Last Easter, I gave you my...egg

It's Easter this weekend. Yay, for chocolate and eggs!

This is a story about what we did last Easter. Well we were proper Czechs, is what we were, even though we mostly spoke English and hold the wrong passports. My parents came to visit and the weather did what it never does when we have visitors, which was SPARKLE: gorgeous, sunny, but not too hot, perfect weather. We went to Rousinov, where my former boss and current friend lives on weekends (with her husband, son, daughter, and dog. Plus the daughter’s boyfriend and many other neighborhood youth popping in and out… what a cast!) Rousinov is a small town, a village really, and the house where they live is the one where my friend’s grandmother lived, and it is a crumbling beauty of a place. One visitor said it was painful because it was so beautiful and so crumbly. And it is exactly that. It is like a museum, a wonderful abandoned museum. Full of creaky wooden wagons, festively painted kitchen furniture, piles of dusty, crumbling books from the early 1800s, bell-jarred Catholic icons, some great-grandmother’s childhood dolls forgotten in the dust on the floor. Lovely and painful. It reminds me of a “before” picture, you just want to get in there with a comb and some tea tree oil and get it all sorted out. But of course half of the magic of the place is its very crumble.
So we went. It’s a 30 minute bus ride, and we got there around noon, my mother hauling many chocolate and other sweet goodies from the states (they DO have sweets here, but sometimes she forgets), me holding a jar of pickled beet eggs (it’s my mother’s favorite Easter thing, and I have until this year considered it pretty but vile, but in trying to perfect the recipe I got a bit of a taste for them, so I guess I’m over calling them “Mom’s nasty egg things”), and the men/boys holding switches. Cause that’s Easter here—the boys use sticks made from willow branches and whack at the girls, and the girls hand them eggs. I’ve been here for 10 years, but I still cannot get over this one, this “Yes, come at me with that rapidly undulating/wagging thing and I will hand you my ov—I mean, an egg!” but then sometimes you like the holidays served primitive. And the guys at Rousinov weren’t really hitting all that hard. Slovaks dump water on you, so we got some of that, too. And also I really liked making them eat the freakish purple pickled things right after. A girl’s gotta have her weapons at hand, and there’s nothing like a strangely colored egg being popped in your mouth to make a person keep his distance.
So. We did the stick and egg thing. We did the disgusting amounts of eating (always in Czech houses, always in Rousinov, always on holidays, so it was a triple whammy of gorge and fun, cheese spreads and chicken and potatoes (for those of us who eat of the chicken) and hot peppers (Tonja, being Macedonian, understands the love of spicy, yay) and lots of buns and cakes and nummy nummies. And brownies. And eggs.
And slivovice (Czech moonshine), which wasn’t really slivovice because it wasn’t made from plums, but from 1. apples and then later 2. pears. Na zdravi, na zdravi, na zdravi, na zzzdravi, naaaa zzzzdravvvvvii.
And then we were well fed and talked out and sleepy and happy and all of that end-of-the-holiday bash stuff, so we went home (some of us handled the standing-room only bus better than others, let’s say).
And that was Easter last year. Surprisingly, my parents remember having had so much fun that they’re coming again this year. Go figure.

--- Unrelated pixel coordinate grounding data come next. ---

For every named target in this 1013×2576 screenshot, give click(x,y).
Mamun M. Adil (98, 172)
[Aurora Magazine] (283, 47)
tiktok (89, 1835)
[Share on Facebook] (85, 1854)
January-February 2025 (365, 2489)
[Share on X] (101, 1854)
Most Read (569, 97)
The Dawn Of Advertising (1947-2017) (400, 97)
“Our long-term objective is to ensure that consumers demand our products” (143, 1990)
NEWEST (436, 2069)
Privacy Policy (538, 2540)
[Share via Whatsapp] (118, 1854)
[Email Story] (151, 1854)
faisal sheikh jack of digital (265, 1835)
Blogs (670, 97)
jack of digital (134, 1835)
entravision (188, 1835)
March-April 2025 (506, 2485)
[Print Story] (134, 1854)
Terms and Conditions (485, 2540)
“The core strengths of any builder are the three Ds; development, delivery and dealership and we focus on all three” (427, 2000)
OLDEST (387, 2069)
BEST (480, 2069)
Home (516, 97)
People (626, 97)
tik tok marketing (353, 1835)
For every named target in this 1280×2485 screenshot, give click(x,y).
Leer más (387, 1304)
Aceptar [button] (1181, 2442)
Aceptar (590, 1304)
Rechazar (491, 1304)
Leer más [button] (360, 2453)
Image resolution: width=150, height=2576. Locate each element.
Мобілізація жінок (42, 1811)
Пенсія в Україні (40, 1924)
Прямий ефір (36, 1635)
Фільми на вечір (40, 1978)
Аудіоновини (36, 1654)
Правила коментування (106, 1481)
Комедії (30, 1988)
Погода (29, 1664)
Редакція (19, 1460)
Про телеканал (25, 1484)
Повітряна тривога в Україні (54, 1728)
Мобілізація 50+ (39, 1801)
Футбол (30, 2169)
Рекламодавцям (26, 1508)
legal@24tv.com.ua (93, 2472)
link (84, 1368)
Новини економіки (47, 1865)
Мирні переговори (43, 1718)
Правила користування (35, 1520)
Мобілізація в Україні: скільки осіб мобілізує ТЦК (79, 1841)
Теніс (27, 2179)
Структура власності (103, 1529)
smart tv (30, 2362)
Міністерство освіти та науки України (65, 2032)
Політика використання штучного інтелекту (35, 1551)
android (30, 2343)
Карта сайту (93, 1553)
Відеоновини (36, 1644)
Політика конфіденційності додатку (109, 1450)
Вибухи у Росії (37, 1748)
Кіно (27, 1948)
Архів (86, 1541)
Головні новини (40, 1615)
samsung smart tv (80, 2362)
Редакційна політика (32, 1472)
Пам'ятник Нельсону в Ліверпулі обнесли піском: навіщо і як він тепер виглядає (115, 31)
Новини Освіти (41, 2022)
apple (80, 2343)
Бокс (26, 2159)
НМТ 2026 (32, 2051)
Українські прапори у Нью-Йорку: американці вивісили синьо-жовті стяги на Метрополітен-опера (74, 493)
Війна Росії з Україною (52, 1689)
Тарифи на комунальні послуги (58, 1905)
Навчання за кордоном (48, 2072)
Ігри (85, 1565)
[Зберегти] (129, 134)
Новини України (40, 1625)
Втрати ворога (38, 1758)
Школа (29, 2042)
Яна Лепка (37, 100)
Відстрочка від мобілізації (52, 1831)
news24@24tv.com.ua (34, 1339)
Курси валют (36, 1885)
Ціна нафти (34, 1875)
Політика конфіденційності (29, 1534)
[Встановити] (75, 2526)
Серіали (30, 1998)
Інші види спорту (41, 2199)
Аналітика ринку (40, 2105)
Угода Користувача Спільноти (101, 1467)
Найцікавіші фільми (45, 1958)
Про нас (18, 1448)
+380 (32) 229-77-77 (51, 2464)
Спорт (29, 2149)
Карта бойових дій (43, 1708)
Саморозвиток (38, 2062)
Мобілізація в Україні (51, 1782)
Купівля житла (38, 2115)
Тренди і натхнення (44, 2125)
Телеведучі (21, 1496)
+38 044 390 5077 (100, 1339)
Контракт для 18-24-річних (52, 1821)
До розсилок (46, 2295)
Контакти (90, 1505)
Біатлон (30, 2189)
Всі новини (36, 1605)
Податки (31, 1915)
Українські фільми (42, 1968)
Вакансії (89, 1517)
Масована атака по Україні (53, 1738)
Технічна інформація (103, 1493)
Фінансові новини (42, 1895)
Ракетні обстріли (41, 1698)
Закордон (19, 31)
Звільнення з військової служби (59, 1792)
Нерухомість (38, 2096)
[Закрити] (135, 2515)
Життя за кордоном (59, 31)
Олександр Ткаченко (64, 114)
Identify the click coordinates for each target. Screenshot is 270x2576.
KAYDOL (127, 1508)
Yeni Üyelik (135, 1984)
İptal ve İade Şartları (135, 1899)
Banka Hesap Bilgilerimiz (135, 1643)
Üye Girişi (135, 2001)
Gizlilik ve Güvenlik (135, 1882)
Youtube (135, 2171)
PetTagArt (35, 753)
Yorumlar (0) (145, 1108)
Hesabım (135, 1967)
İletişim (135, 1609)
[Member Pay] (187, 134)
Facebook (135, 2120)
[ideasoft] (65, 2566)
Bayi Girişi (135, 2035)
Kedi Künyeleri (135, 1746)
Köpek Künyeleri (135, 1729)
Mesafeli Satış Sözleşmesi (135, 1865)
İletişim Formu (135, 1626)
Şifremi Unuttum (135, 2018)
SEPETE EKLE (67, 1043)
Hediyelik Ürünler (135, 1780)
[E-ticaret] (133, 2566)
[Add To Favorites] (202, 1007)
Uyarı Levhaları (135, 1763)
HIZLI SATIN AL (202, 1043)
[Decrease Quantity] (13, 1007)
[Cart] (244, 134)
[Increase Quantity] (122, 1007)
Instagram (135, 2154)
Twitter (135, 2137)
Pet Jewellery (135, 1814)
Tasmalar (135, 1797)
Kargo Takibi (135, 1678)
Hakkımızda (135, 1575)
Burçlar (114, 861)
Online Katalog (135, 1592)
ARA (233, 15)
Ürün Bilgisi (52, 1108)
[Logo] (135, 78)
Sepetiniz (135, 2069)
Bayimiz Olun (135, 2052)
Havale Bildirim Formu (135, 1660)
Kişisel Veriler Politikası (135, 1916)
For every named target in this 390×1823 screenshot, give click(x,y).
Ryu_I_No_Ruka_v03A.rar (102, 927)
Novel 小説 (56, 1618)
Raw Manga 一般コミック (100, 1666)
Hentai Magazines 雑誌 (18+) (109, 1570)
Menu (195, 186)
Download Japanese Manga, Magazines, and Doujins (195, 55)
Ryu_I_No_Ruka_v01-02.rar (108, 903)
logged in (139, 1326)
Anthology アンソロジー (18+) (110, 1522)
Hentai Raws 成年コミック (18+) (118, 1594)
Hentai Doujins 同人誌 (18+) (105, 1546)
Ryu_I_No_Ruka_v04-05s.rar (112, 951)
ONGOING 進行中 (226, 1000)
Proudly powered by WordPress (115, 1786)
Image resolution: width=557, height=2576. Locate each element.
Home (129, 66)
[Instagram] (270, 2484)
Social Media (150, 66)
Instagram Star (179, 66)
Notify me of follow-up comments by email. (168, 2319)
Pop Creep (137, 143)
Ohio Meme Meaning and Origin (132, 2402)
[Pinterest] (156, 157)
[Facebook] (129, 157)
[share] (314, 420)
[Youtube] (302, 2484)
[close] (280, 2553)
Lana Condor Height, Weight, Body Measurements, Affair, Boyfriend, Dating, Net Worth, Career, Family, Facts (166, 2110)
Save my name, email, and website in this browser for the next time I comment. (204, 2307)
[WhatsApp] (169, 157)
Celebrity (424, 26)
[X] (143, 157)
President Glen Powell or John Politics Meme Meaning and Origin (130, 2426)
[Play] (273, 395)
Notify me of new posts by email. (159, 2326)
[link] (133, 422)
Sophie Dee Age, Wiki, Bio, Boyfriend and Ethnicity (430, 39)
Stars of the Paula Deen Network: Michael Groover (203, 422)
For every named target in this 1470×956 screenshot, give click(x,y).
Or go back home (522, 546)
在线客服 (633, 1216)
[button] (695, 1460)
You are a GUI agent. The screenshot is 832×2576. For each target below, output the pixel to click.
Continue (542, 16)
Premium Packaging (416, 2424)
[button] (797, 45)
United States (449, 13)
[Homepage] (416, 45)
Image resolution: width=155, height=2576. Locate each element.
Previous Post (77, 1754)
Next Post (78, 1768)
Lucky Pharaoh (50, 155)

Posted by anne at April 6, 2004 01:25 PM
Comments

Welcome to Lost in Transit, Anne.

Posted by: mig at April 6, 2004 02:11 PM

i would blush prettily if i could figure out how to do so.

mig, i can't begin to thank you for inviting me in on your science fair project. and i am SO working on the volcano with matchstick heads idea. you will be Blown Away.

Posted by: anne at April 6, 2004 11:07 PM

What a charming story. The crumbling beauty of Old Europe charms us, but isn't accepted easily in North America, is it?